Maybe. First, I think this incident should be a warning to universities about data sharing. Universities have access to a lot of human-produced writing, especially in the form of high-quality academic prose and cross-cultural conversation. Universities have historical datasets such as MICASE and MICUSP that contain reliably human data. This data will be increasingly tempting for tech companies. Even now, with academic integrity policies in place, student work is still more reliably human than the raw web or Mechanical Turk, or other potential data sources. We need to watch access to our students’ work, even for stated research goals and program improvement, to make sure that it doesn’t travel outside of those uses.
We also need to watch our archives. A faculty colleague of mine who works in archives containing non-English materials recently mentioned they’d been contacted directly by a tech company for access to these archives (they declined). I got the sense that these tech companies knew better than to contact the librarians and archivists—informational professionals may be uniquely attuned to these data issues. But individual faculty? Faculty who might consent to open up their archives or their classes for data collection to train LLMs without understanding the implications? Not everyone is paying close attention to the data privacy issues at stake here. And baked into university research ethics is an orientation towards sharing. We generally don’t get paid or pay for our data, and we can do others a solid by sharing it freely.

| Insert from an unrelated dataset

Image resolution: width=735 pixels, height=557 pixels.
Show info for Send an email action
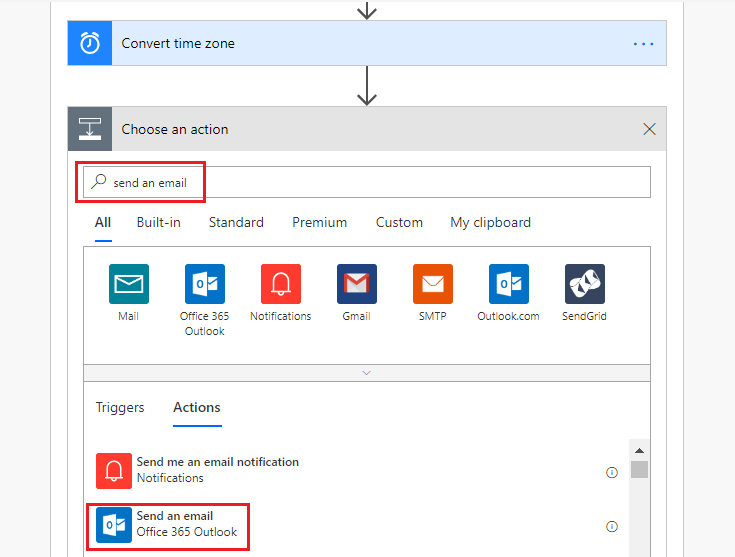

But I think we should be wary of such free sharing now. Universities need to pay attention to where and to whom our data is going, and consider future uses of data as well. This is going to be an increasing challenge. AI companies are hungry for certified human data, and we have access to such data. I’ve written before about the dangers of open data and open LLMs with the 2022 case of GPT-4Chan. Perhaps these incidents should serve as lessons that datasets—at least those representing natural language—should now, sadly, be closed by default.
In combination with that Verge piece about the death of robots.txt, this story suggests the ole' tragedy of the commons is reaching its middle.
Yikes. That's spooky stuff. Thank you for writing about it!